Sam Salkin’s résumé includes top corporate posts with the Alaska Commercial Company and Peet’s Coffee & Tea. These days he prefers what he calls “holy work, soul work.”
For the last 10 months, Salkin has served as executive director of Sinai Memorial Chapel, which, at 110, is the Bay Area’s oldest Jewish funeral home.
He leaped at the chance to apply his considerable business skills to a Jewish nonprofit, hoping to, as he says, “assure quality, engage in continuous improvement, and bring to bear strategies to make sure the institution is here for another 100 years.”
He won’t do that by adapting the same approach he mastered in the private sector. Salkin says Sinai Memorial is a different kind of enterprise, one for which honoring Jewish tradition comes first, with net receipts down on the list of priorities.
“Since the middle of the 19th century, funeral service has been designed as a for-profit enterprise,” he says, adding that Sinai Memorial was insead founded “to serve all walks of Jewish life from the perspective of a holy burial society, which focused on honoring the deceased and the truest acts of kindness.”
That includes the long-standing Sinai Memorial policy of providing funerals, burials and gravestones for all Jews, regardless of their ability to pay. The funeral home also takes on full mortuary, funeral and burial expenses for families that have lost an infant or child.
Sinai, which has three offices and serves the entire Bay Area, also provides grief counseling, some of it in collaboration with the Bay Area Jewish Healing Center.
“We pioneered a program called Next Steps for Mourners,” Salkin says in his San Francisco office. “We have a cadre [of social workers] who send a letter, make a call, arrange visits and counseling sessions for anyone we identify as Jewish who experienced a loss. There’s no other funeral service in America that does it.”
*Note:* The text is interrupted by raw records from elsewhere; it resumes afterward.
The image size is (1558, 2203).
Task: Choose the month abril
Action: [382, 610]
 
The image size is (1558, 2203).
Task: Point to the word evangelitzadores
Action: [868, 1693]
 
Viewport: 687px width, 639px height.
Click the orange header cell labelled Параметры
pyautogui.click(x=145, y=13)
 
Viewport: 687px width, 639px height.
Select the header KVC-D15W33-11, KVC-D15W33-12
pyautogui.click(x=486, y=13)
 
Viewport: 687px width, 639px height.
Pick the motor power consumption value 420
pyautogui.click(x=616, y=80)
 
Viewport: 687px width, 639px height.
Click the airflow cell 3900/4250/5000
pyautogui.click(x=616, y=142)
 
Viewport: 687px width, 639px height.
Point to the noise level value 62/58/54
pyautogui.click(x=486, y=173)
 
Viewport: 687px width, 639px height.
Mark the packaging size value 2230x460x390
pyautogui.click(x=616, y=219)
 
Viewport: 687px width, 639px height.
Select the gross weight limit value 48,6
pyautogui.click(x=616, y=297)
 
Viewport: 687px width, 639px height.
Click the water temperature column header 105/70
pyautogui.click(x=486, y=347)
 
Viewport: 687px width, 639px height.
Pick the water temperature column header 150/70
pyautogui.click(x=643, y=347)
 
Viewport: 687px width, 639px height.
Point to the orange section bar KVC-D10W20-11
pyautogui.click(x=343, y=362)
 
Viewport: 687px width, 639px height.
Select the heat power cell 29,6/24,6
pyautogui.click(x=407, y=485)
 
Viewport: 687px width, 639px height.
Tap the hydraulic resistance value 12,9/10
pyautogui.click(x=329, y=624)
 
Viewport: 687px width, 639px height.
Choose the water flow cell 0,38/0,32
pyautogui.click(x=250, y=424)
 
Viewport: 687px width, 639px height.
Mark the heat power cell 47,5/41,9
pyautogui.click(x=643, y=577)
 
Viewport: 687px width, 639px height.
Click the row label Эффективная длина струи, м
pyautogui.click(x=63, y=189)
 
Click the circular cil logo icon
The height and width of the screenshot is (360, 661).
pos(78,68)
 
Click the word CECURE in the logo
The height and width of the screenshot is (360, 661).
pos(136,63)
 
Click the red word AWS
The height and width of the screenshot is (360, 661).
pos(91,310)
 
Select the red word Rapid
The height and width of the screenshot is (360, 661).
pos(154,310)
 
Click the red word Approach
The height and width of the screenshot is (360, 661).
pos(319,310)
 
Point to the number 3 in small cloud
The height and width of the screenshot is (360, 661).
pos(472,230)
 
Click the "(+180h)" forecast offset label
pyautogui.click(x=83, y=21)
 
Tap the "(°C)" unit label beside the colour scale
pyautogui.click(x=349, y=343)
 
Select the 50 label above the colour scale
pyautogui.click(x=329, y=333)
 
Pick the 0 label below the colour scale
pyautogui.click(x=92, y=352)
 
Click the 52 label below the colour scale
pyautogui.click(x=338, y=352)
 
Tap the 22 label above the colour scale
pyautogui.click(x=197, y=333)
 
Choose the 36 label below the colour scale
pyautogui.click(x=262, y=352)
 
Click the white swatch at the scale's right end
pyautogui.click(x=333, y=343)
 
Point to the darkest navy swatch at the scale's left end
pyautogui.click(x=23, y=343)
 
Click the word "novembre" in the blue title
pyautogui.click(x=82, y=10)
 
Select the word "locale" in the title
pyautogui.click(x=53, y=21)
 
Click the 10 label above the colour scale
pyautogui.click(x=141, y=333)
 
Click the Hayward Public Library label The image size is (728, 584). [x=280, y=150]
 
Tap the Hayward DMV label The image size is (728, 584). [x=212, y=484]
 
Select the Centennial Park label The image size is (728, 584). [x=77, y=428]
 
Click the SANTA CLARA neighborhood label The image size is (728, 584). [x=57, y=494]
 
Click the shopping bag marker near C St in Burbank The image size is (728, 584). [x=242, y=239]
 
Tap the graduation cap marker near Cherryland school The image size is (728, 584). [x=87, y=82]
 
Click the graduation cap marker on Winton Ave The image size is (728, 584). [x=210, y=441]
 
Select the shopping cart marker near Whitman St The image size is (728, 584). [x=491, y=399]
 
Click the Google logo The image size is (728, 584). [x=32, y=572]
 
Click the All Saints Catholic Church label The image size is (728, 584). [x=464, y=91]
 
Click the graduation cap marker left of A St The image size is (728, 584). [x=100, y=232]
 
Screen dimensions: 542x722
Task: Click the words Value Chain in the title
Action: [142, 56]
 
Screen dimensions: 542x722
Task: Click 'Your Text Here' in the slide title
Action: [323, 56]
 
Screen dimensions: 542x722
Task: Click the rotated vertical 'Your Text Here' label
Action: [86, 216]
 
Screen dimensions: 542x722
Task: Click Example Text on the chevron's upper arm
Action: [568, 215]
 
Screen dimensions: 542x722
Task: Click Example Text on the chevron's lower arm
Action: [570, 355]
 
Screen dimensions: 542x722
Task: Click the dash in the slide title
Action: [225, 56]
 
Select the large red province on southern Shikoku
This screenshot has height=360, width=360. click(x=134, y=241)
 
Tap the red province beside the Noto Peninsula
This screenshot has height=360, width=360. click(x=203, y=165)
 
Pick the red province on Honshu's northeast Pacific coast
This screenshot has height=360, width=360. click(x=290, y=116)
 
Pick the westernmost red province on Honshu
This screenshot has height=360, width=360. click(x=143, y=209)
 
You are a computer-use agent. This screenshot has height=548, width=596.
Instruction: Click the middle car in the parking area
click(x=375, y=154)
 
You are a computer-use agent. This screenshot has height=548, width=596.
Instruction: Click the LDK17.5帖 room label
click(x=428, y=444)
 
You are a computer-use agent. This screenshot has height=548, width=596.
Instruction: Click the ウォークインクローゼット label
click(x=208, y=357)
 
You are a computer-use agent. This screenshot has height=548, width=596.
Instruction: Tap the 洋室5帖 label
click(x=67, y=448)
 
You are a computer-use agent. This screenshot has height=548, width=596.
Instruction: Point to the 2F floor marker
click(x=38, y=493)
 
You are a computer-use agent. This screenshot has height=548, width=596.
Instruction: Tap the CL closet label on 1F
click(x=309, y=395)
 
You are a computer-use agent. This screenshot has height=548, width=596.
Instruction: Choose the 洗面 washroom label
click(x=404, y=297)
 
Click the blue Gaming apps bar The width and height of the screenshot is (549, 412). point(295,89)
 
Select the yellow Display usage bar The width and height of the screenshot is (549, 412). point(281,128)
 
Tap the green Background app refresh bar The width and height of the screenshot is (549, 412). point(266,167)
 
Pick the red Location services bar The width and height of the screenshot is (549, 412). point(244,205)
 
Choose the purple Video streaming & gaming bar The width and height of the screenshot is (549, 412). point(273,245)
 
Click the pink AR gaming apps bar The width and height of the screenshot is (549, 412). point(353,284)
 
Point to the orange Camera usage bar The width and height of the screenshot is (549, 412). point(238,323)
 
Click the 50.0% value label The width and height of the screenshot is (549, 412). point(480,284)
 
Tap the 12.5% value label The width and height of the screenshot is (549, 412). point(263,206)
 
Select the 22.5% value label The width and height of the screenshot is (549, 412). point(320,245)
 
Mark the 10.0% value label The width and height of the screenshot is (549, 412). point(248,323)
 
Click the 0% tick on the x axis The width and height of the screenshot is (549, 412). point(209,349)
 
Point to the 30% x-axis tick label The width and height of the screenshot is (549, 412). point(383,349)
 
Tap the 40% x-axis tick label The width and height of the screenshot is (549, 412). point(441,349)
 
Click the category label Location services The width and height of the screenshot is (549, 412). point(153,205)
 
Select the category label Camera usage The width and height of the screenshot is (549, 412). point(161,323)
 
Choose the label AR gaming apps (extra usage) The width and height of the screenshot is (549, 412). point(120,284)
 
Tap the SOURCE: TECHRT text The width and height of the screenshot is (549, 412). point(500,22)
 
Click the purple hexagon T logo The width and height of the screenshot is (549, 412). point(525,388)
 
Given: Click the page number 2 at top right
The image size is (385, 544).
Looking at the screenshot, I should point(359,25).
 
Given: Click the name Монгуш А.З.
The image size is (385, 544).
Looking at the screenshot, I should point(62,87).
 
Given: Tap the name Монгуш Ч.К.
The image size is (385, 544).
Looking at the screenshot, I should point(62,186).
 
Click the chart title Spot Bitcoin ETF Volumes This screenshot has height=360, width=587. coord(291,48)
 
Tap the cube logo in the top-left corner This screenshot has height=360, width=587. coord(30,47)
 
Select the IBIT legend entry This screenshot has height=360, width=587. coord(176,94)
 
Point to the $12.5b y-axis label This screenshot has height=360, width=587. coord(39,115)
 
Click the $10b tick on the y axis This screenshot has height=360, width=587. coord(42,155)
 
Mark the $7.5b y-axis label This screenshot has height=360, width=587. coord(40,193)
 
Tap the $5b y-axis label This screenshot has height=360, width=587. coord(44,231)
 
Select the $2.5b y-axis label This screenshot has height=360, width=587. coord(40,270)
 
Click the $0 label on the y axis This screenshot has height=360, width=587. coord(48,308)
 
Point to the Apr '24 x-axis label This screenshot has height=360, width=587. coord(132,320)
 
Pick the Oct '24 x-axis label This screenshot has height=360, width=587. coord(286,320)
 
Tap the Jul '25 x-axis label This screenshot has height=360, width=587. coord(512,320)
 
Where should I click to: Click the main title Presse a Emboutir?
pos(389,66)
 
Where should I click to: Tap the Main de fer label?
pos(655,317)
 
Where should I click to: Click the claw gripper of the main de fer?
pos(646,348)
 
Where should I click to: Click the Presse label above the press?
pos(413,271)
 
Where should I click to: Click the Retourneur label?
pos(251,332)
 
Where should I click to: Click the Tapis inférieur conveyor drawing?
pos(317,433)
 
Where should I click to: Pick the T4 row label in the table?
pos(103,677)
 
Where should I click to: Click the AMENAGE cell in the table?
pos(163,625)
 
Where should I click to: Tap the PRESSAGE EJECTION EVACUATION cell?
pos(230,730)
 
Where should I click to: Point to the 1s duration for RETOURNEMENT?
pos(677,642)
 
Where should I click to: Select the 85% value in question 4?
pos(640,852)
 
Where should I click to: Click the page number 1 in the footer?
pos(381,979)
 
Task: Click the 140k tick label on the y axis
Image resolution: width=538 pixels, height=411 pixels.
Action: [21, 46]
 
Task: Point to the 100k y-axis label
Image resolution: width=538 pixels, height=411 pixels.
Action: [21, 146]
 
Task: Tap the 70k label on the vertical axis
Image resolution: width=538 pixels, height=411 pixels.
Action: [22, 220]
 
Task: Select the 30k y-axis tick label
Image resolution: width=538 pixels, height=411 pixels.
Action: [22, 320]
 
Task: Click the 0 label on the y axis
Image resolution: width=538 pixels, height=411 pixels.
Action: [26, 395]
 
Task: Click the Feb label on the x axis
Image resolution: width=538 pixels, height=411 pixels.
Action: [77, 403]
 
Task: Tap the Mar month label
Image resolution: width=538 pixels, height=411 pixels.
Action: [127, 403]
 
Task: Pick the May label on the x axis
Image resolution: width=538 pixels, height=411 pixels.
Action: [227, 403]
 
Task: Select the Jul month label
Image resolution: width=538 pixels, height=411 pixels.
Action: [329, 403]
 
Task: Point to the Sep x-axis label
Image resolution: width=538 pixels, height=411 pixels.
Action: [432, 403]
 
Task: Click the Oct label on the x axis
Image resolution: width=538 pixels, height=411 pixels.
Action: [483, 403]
This is not Salkin’s first Jewish communal post. He previously served as CEO
of the S.F.-based Jewish Community Federation and as executive director of the Richard and Rhoda Goldman Fund.
Salkin concedes that unlike previous generations, a significant number of Jews today understand little about the Jewish way in death and mourning.
He says 50 years ago, when a death in the family occurred, Jews knew what to do.
Notes Salkin, “They called the rabbi, and the rabbi would say, ‘Don’t worry, Sinai and I will work this together.’ Fast forward to 2011, and a minority [of Jews] belongs to synagogues. Other than the Orthodox in our community, in terms of everything we do, including death, dying, burial and grieving, we are all Jews by choice.”
For Salkin, that leaves hanging the Big Question: Why bother with a Jewish funeral? He believes he — and Jewish tradition — has the answer.
“We [Jews] know exactly what to do,” he says, “which is a source of tremendous comfort. What we do has a huge amount of wisdom, on one hand age-old, but on the other it has tremendous relevance for emotional well-being at a time of enormous loss. Whether you think death equals dirt or the immortality of the soul, the case is still a strong one.”
As a community institution, Sinai Memorial redirects surplus income back to the community. Last year that meant donating to 120 synagogues and community agencies, including the three local Jewish community federations. Even as the margins have become thinner, the tzedakah has never slowed or stopped.
Earlier in his career Salkin helped build Peet’s into a powerhouse. But that was selling one of life’s little comforts. What about the emotional challenges of dealing with the bereaved on a daily basis?
“People have said to me it must be very difficult,” he says of his work at Sinai Memorial. “It is hard, but hard doesn’t mean difficult. The hard part is transcended by the comfort and the confidence of knowing I’m in a role to provide a community service rooted in a very deep Jewish tradition.”